— FAÇA ISTO —
Reproduza sem nenhuma alteração as linhas do material que vão da linha que contém "Click the document icon left of 单证输入" até o final do material, incluindo as duas extremidades.

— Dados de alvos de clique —

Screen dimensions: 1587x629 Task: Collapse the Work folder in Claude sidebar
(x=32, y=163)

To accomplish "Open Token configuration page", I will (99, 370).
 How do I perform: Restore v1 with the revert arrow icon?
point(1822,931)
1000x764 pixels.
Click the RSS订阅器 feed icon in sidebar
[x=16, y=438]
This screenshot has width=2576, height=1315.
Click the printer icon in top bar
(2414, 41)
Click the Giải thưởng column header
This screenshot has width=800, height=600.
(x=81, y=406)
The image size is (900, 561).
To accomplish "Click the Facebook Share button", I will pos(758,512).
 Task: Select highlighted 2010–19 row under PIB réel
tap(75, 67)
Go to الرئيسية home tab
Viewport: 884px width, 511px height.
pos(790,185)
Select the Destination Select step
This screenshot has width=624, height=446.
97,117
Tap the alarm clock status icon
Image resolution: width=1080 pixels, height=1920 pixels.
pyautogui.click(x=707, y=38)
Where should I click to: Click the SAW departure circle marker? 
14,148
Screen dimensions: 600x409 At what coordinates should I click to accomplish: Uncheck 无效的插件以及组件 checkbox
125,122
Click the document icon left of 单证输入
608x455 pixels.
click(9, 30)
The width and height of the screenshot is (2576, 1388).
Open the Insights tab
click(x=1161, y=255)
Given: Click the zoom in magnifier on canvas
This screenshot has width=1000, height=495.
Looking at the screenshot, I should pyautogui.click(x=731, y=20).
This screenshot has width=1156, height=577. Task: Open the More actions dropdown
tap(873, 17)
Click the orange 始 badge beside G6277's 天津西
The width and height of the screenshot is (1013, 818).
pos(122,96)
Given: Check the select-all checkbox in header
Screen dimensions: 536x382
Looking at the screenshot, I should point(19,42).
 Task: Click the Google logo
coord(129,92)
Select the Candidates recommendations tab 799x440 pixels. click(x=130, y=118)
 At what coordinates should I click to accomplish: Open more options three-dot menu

— RESULTADO DA TAREFA —
Click the document icon left of 单证输入
608x455 pixels.
click(9, 30)
The width and height of the screenshot is (2576, 1388).
Open the Insights tab
click(x=1161, y=255)
Given: Click the zoom in magnifier on canvas
This screenshot has width=1000, height=495.
Looking at the screenshot, I should pyautogui.click(x=731, y=20).
This screenshot has width=1156, height=577. Task: Open the More actions dropdown
tap(873, 17)
Click the orange 始 badge beside G6277's 天津西
The width and height of the screenshot is (1013, 818).
pos(122,96)
Given: Check the select-all checkbox in header
Screen dimensions: 536x382
Looking at the screenshot, I should point(19,42).
 Task: Click the Google logo
coord(129,92)
Select the Candidates recommendations tab 799x440 pixels. click(x=130, y=118)
 At what coordinates should I click to accomplish: Open more options three-dot menu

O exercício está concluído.